SPRINGFIELD — A new law signed by Illinois Gov. JB Pritzker on Wednesday eliminates the requirement that teacher candidates pass a test of basic skills to receive a Professional Educator License.

The Governor’s office reported that there were more than 1,400 unfilled positions in Illinois classrooms at the beginning of the 2018-19 school year and stated that the elimination of the test of basic skills will clear the path for any teacher candidate who had completed all other requirements to earn the Professional Educator License.

The Illinois State Board of Education (ISBE) has identified 246 currently pending license applications that will be updated and either receive a license or be able to move forward with other remaining requirements. The new law allows approximately 1,300 teaching candidates to begin student teaching this fall.

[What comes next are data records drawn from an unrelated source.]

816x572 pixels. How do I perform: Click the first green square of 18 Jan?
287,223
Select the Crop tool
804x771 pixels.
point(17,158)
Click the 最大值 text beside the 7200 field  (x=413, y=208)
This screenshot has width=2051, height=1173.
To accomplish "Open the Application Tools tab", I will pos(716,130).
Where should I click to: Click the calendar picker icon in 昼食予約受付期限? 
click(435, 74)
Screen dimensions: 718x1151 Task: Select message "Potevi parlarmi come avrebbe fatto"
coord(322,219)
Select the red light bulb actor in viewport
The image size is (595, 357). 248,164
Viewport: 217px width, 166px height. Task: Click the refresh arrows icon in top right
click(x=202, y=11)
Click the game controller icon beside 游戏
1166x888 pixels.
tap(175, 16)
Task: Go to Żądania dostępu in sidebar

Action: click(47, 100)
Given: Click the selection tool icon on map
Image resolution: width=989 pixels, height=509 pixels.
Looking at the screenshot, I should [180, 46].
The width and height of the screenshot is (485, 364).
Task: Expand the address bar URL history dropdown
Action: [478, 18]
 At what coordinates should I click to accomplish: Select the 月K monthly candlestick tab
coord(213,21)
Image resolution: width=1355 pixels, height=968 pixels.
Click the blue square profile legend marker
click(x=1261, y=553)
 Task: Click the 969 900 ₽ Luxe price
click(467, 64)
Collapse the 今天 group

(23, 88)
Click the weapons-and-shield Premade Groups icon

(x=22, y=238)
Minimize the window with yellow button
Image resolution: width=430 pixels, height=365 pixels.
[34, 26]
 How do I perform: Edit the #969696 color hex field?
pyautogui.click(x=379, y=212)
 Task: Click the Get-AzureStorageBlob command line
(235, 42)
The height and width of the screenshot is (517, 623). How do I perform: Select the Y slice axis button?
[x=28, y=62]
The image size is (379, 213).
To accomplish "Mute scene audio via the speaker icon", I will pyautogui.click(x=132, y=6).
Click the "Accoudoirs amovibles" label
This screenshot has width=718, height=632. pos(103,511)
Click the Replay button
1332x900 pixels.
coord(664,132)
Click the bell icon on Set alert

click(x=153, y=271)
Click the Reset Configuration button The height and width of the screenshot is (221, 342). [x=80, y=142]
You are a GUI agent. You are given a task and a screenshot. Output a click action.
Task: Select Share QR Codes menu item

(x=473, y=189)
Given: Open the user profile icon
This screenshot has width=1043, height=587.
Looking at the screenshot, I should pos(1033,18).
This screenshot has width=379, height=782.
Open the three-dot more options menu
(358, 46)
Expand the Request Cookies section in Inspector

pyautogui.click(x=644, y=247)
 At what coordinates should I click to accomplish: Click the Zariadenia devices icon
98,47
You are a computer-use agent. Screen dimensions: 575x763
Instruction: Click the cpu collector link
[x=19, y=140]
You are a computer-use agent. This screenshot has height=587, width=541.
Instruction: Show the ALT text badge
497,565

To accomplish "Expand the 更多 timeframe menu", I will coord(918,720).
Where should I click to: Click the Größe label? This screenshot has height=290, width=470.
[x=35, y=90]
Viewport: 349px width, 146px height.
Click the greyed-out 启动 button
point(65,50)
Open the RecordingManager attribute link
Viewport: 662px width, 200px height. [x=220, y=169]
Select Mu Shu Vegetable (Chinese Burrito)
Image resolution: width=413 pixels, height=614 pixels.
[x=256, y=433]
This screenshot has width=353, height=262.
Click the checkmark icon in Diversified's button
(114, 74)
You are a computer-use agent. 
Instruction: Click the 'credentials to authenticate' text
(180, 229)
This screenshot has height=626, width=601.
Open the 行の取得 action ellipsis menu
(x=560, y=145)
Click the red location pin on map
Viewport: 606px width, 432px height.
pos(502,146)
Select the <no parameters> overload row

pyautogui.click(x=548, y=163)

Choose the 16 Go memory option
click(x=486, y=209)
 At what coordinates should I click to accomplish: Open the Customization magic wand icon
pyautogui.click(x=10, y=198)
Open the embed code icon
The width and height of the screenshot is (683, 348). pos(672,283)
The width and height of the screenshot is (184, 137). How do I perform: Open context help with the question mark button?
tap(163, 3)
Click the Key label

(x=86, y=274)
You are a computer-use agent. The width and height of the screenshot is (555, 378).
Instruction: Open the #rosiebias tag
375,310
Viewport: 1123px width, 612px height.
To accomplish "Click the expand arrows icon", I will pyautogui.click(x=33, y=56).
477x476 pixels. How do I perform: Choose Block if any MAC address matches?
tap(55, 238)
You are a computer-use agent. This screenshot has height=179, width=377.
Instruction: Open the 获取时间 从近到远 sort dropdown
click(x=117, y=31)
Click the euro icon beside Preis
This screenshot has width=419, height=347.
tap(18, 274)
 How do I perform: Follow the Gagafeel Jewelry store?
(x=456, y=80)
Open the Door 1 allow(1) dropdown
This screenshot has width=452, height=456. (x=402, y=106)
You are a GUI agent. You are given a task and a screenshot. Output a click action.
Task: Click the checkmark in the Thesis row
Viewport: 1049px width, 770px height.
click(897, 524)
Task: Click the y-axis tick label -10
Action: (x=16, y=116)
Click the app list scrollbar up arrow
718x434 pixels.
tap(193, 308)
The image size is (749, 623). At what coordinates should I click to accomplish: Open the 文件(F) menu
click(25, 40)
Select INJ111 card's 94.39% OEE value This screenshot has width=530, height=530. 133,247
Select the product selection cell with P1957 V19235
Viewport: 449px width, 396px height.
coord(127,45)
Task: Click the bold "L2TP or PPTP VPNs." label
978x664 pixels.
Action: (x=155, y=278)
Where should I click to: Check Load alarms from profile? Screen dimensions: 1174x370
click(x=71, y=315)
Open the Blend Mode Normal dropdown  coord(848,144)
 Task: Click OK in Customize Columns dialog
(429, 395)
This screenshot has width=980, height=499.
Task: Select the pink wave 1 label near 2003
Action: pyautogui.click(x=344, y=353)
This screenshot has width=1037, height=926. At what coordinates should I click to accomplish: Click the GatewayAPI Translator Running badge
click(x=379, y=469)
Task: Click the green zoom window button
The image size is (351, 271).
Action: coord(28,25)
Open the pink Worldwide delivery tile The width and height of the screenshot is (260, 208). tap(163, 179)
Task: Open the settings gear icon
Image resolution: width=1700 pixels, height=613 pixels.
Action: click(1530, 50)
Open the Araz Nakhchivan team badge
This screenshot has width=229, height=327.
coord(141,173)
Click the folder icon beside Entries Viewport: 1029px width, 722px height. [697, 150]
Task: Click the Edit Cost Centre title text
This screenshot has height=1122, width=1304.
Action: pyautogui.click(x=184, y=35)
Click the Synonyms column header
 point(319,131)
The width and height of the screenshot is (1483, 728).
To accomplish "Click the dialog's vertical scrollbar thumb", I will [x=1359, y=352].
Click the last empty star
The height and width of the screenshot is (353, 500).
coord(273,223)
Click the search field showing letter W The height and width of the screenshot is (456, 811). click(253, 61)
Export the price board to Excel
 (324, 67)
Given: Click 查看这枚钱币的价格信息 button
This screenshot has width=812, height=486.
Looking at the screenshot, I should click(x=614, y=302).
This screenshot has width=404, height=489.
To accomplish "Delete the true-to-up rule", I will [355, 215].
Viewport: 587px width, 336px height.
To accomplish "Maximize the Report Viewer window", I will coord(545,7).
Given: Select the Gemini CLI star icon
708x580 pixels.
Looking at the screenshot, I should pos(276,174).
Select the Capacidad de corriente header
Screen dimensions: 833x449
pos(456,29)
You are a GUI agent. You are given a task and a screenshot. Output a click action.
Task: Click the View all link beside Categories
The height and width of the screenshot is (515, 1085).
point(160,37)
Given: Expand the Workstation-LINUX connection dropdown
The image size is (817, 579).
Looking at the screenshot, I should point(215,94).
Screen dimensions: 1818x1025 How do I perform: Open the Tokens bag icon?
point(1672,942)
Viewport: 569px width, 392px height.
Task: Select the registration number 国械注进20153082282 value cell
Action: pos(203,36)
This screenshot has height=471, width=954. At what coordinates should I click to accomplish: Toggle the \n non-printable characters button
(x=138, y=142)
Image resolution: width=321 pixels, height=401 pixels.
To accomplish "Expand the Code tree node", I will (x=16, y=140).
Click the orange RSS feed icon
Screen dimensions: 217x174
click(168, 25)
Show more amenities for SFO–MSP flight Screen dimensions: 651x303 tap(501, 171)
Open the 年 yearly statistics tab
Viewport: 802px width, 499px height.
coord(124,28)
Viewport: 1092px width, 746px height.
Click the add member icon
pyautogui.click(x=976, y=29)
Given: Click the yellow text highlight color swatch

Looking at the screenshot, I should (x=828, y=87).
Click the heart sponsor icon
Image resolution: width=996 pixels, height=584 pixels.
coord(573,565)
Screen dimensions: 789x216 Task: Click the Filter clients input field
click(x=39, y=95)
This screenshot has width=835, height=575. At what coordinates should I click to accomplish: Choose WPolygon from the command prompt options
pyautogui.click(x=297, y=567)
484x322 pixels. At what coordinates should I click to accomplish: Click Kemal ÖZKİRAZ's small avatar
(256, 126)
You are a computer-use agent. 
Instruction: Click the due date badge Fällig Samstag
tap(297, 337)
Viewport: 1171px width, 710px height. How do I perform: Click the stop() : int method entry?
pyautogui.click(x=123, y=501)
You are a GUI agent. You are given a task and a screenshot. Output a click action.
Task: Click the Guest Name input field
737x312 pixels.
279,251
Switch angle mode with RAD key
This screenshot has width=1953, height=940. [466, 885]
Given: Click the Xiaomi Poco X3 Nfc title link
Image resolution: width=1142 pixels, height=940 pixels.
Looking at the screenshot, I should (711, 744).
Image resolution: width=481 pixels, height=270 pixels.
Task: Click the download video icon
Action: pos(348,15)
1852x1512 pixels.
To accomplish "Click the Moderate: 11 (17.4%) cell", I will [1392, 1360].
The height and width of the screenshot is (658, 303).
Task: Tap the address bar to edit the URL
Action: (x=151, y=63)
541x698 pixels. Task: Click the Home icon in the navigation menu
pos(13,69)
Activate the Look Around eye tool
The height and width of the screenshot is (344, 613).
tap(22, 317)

“I applaud Governor JB Pritzker and the General Assembly for listening to the voices of current and prospective teachers,” said State Superintendent of Education Dr. Carmen I. Ayala. “The State Board of Education supports high standards for the professionals in our classrooms. However, the test of basic skills did not advance teacher effectiveness. Rather, it created a financial and practical barrier that prevented highly skilled and passionate potential teachers from beginning their careers in Illinois.”

The Governor’s office stated that Public Act 101-0220 removes an unnecessary financial and practical barrier for teacher candidates, as admission to a teacher preparation program already demonstrates that candidates possess basic academic skills. The test had required all teacher candidates to demonstrate complex skills, such as geometry proofs, that often were unrelated to the grade or subject the candidate intended to teach. Teacher candidates were able to meet this requirement by taking either the Test of Academic Proficiency, the SAT, or the ACT. Each test cost more than $60.

Teaching candidates still must pass the edTPA, a performance-based and subject-specific assessment that asks teacher candidates to demonstrate their skills in planning, instruction, and assessment, and the content test relevant to the subject and grade they intend to teach. ISBE supports licensure requirements beyond obtaining a university degree to help ensure that candidates prepared in any and all of Illinois’ 57 teacher preparation programs can demonstrate the capacities necessary to teach effectively on Day 1 in the classroom.

The Governor’s office stated that Public Act 101-0220 takes additional steps to address the statewide teacher shortage. It clarifies that student teachers may be paid and allows teachers in Evidence-Based Funding Tier 1 districts to be reimbursed for edTPA test fees, subject to appropriation.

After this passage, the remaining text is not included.